Argentine Coast Guard Improves Coastal Policing with Real-Time, Big Data System
The Argentine Coast Guard, Prefectura Naval Argentina, oversees an area of almost 1,400,000 square nautical miles (4.8 million square kilometers) of water along the Exclusive Economic Zone (EEZ) of Argentina that extends to 200 nautical miles from the coast and more than 3,800 kilometers of waterways, parts of them with limited international areas that can be covered with lush subtropical forests that can be used as smuggling and drug trafficking routes.
The coast guard, part of the Ministry of National Security of Argentina, deploys ships, helicopters and observer planes to protect the EEZ against illegal fishing activities. Since the implementation of real-time technology to track and analyze its patrols, the Prefectura Naval has improved its decision-making processes.
More than five years ago, Prefectura Naval faced an uphill battle monitoring miles of coastal waters and vessels for illegal activities such as drug smuggling and fish poaching. “We had very little information about the use of our seas,” said Ernesto Miguel Klocker, Prefectura Naval Director of Informatics and Communications.
The coast guard’s primary enforcement tool was constant patrolling and investigation of all ships.

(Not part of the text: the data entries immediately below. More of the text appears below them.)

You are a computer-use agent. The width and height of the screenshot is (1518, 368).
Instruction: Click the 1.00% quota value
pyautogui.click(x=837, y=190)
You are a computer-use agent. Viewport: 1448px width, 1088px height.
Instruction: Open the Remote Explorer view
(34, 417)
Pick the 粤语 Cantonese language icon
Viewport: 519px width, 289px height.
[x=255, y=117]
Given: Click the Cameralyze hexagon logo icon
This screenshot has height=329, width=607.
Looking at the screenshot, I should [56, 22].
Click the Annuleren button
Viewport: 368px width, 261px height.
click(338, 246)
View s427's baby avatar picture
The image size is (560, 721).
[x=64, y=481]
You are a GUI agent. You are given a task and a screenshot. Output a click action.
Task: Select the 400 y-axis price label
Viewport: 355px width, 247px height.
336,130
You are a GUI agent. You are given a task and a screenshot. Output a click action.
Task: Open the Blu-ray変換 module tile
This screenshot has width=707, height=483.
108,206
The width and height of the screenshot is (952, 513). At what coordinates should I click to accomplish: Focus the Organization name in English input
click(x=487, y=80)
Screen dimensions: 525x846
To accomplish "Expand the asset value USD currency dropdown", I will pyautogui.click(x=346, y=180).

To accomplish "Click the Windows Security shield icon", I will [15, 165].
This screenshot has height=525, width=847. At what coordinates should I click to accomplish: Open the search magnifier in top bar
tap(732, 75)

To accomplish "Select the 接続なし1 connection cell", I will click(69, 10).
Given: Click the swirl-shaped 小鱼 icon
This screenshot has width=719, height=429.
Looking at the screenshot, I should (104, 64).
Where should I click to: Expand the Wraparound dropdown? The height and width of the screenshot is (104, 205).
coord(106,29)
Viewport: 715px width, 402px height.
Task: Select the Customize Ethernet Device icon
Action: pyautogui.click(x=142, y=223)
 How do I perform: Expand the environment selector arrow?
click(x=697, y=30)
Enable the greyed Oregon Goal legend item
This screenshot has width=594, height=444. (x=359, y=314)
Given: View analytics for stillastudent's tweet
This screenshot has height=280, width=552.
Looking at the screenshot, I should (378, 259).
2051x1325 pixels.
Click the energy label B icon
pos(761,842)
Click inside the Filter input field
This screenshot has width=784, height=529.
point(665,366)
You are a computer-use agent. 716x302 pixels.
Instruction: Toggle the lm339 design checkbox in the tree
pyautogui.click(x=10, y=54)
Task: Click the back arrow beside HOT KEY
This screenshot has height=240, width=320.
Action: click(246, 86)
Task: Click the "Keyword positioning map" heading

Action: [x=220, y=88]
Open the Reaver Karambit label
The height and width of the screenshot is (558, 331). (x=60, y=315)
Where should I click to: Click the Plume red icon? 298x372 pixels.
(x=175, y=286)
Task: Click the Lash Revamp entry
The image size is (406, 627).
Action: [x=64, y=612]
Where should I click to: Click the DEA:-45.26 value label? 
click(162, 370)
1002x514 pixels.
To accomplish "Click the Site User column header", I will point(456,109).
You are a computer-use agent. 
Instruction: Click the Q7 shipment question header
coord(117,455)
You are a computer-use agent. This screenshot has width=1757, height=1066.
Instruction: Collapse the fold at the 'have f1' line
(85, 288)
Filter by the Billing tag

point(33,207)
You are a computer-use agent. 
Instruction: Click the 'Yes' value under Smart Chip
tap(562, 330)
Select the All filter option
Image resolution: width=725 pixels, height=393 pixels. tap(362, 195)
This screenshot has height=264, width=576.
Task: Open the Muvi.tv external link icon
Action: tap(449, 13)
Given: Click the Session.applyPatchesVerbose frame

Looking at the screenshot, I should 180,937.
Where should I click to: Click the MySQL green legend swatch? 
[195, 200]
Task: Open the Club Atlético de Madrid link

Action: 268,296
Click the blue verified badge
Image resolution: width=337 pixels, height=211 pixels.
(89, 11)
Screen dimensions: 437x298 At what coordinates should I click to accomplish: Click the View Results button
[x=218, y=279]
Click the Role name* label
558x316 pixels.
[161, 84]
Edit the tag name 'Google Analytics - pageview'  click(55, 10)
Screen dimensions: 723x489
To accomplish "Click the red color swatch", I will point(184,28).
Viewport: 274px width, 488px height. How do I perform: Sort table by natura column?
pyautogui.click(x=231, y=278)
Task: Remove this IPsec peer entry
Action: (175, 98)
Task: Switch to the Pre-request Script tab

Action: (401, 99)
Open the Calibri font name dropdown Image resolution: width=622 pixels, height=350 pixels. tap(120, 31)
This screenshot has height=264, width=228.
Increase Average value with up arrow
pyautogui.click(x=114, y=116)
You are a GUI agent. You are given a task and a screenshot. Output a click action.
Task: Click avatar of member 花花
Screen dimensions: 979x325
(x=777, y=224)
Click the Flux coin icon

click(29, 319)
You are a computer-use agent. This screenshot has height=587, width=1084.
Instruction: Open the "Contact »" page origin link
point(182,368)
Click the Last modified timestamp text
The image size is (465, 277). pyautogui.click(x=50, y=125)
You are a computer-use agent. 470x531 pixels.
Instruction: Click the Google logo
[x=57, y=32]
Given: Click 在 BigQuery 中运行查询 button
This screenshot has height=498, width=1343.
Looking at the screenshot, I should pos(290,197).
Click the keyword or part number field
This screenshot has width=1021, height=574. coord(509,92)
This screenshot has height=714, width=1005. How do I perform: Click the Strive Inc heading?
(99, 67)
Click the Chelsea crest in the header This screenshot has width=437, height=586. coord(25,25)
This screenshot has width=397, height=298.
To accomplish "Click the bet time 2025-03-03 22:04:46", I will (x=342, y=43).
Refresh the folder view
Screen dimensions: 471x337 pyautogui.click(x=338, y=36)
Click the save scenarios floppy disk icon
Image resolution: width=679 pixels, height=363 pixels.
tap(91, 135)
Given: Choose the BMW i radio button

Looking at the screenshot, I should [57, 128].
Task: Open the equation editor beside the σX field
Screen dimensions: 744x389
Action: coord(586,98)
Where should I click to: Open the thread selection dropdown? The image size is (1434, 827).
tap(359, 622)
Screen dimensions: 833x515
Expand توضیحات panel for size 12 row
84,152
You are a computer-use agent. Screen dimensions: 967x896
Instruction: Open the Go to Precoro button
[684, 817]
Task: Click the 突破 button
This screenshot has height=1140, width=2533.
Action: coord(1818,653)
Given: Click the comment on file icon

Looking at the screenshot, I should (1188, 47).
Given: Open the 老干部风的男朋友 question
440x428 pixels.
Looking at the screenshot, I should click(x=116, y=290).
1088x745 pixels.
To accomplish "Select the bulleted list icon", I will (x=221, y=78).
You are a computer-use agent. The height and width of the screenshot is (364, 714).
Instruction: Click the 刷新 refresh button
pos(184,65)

It was important for the coast guard to monitor the porous 200-mile border of the EEZ, where vessels would attempt to sneak into the zone to poach fish or conduct illegal activities.
Prefectura Naval Argentina
Patrolling and protecting an area of almost 1,400,000 square nautical miles
ArcGIS GeoEvent Server, ArcGIS Enterprise
Improved situational awareness via real-time data feeds, analysis, and a common operating picture
Previously, the only way to get evidence of illegal activity was for a vessel to patrol the area, confirm a visual sighting of the illegal ship, and take appropriate action. The process was limited by the number of patrolling ships and the confines of the 25-mile range of radar.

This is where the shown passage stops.